=== Exercise data ===
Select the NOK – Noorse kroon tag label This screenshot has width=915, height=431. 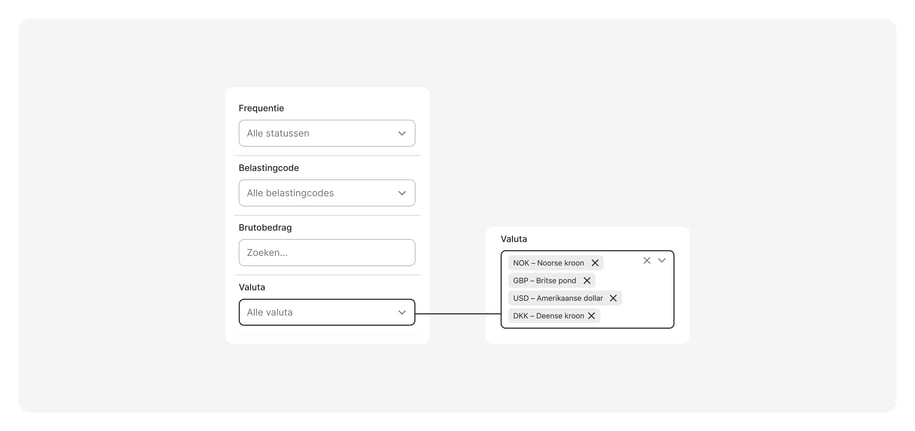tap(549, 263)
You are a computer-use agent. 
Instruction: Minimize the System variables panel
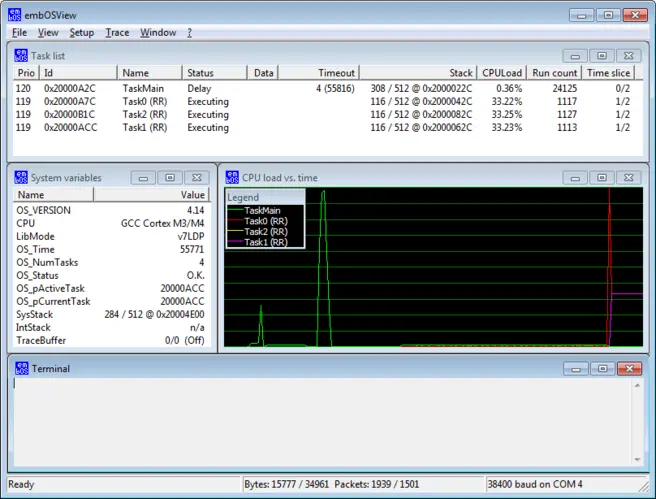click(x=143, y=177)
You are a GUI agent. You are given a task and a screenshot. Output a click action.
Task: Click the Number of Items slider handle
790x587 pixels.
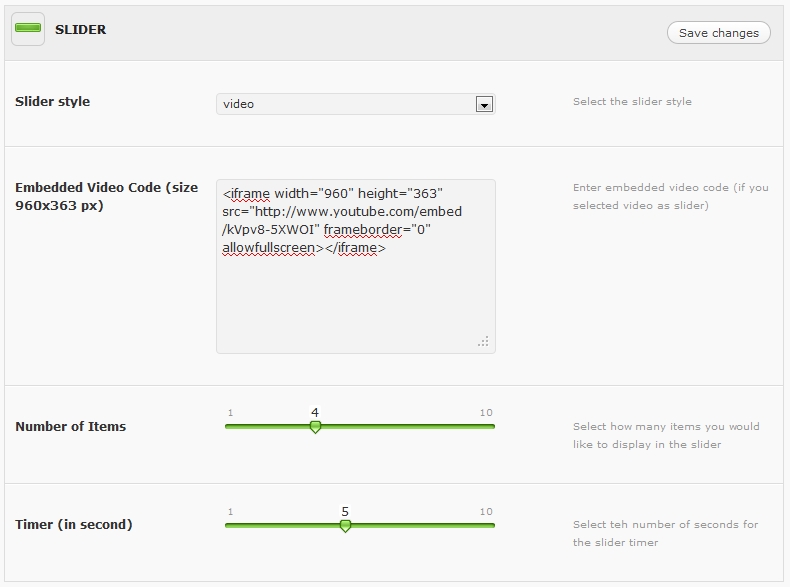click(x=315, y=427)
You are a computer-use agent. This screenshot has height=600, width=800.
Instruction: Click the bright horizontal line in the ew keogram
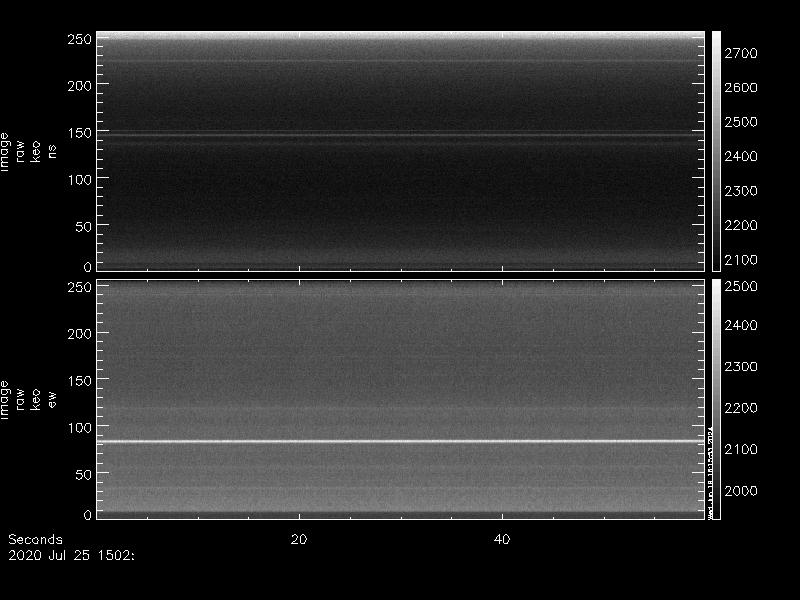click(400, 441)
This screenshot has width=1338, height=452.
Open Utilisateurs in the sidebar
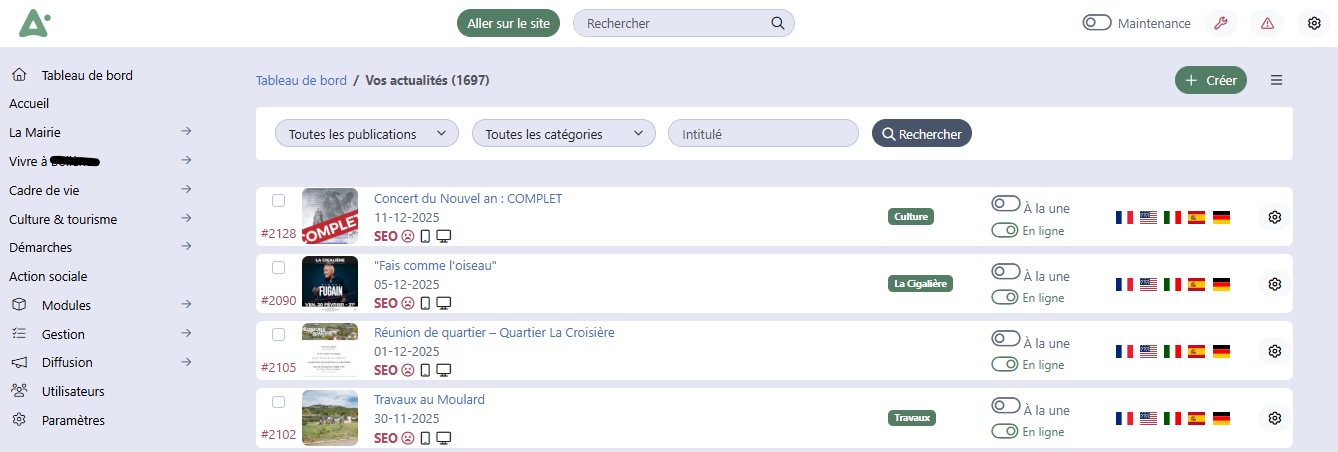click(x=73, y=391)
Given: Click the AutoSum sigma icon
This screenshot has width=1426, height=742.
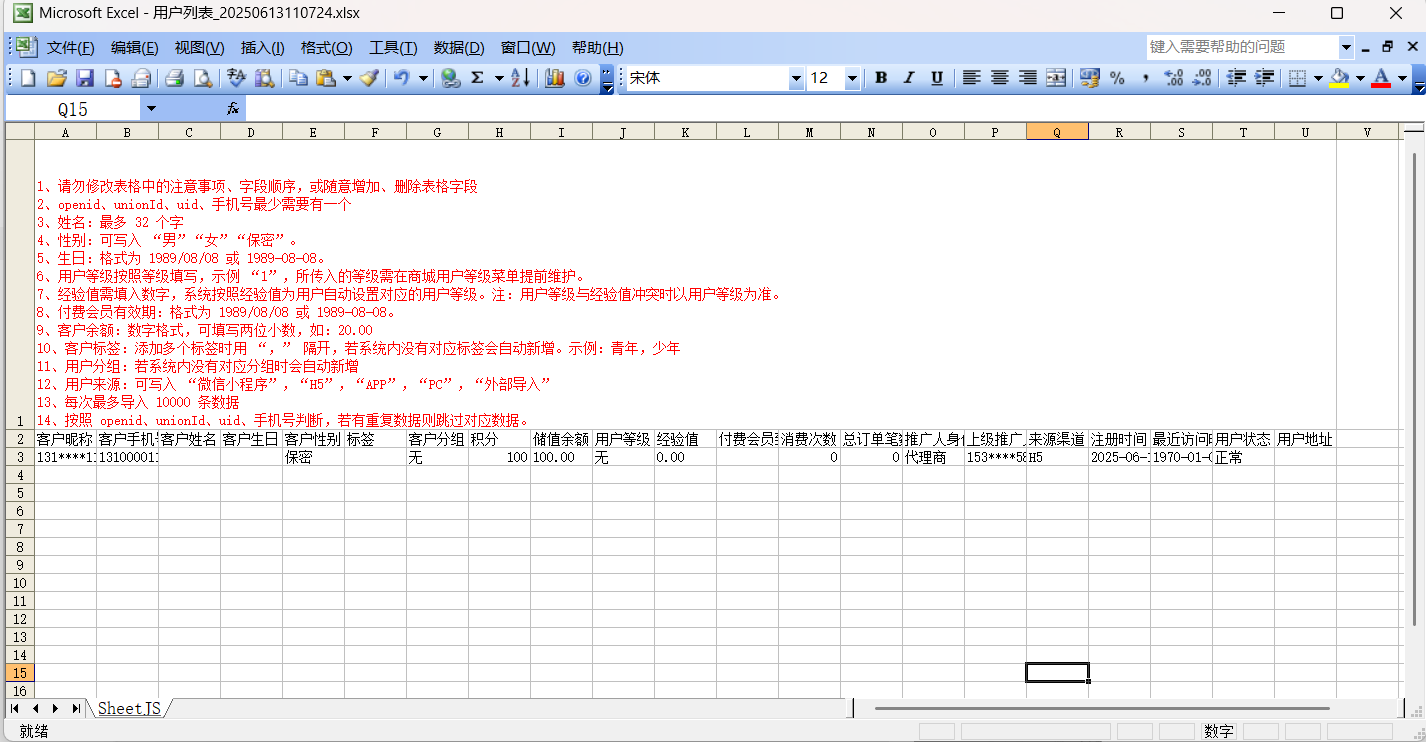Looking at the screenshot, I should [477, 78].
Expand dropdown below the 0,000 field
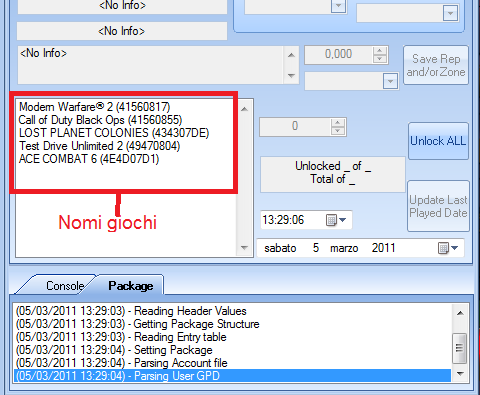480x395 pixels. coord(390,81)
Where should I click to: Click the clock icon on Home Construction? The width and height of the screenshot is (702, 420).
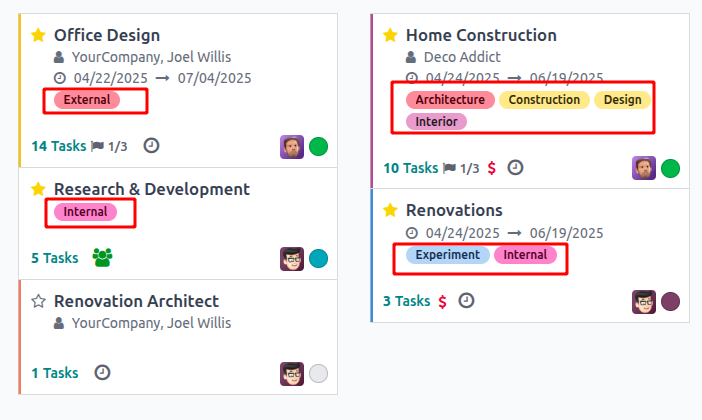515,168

=== Task statement ===
Nothing but a number should be given: the count of lines in the records that contain the word "agent".

=== Solution for this exercise ===
3